- PROVIDED TEXT -
····················

Amodei, by contrast, speaks as the CEO of Anthropic, the AI company that at the moment is perhaps doing more than any other to push AI to its limits. When he spins transformative visions of AI as potentially “a country of geniuses in a datacenter,” or runs through scenarios of catastrophe ranging from AI-created bioweapons to technologically enabled mass unemployment and wealth concentration, he is speaking from within the temple of power.

It’s almost as if the strategists setting nuclear war plans were also fiddling with the hands on the Doomsday Clock. (I say “almost” because of a key distinction — while nuclear weapons promised only destruction, AI promises great benefits and terrible risks alike. Which is perhaps why you need 19,000 words to work out your thoughts about it.)

All of which leaves the question of whether the fact that Amodei has such power to influence the direction of AI gives his warnings more credibility than those on the outside, like the Bulletin scientists — or less.

The Bulletin’s model has integrity to spare, but increasingly limited relevance, especially to AI. The atomic scientists lost control of nuclear weapons the moment they worked. Amodei hasn’t lost control of AI — his company’s release decisions still matter enormously. That makes the Bulletin’s outsider position less applicable. You can’t effectively warn about AI risks from a position of pure independence because the people with the best technical insight are largely inside the companies building it.

But Amodei’s model has its own problem: The conflict of interest is structural and inescapable.

····················

- EXERCISE A -
In the passage on Amodei and AI warnings, what did the atomic scientists lose the moment nuclear weapons worked?
- EXERCISE B -
Carry on the passage about Amodei and AI warnings from the point where it stops.

- INPUT DATA -
····················

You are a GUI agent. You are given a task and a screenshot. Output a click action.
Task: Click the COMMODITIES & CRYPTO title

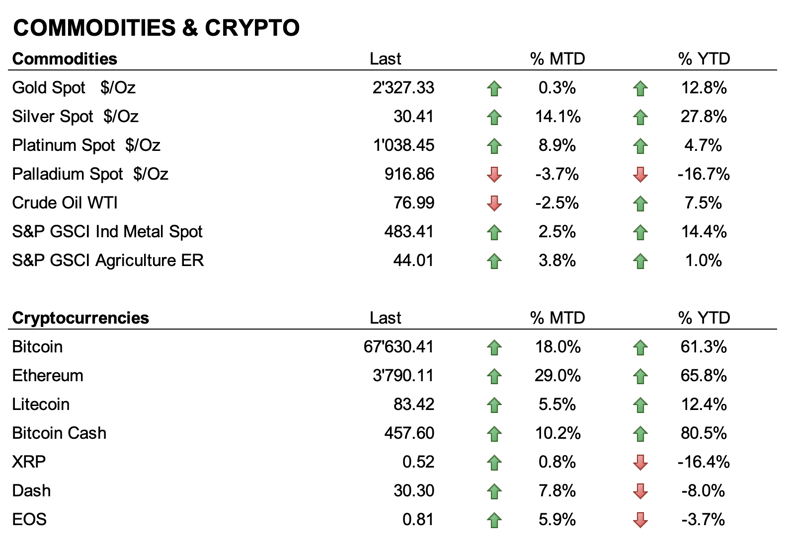tap(156, 27)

····················

- TASK RESULT A -
They lost control of nuclear weapons.

- TASK RESULT B -
Every warning he issues comes packaged with “but we should definitely keep building.” His essay explicitly argues that stopping or substantially slowing AI development is “fundamentally untenable” — that if Anthropic doesn’t build powerful AI, someone worse will. That may be true. It may even be the best argument for why safety-conscious companies should stay in the race. But it’s also, conveniently, the argument that lets him keep doing what he’s doing, with all the immense benefits that may bring.

This is the trap Amodei himself describes: “There is so much money to be made with AI — literally trillions of dollars per year — that even the simplest measures are finding it difficult to overcome the political economy inherent in AI.”

The Doomsday Clock was designed for a world where scientists could step outside the institutions that created existential threats and speak with independent authority. We may no longer live in that world. The question is what we build to replace it — and how much time we have left to do so.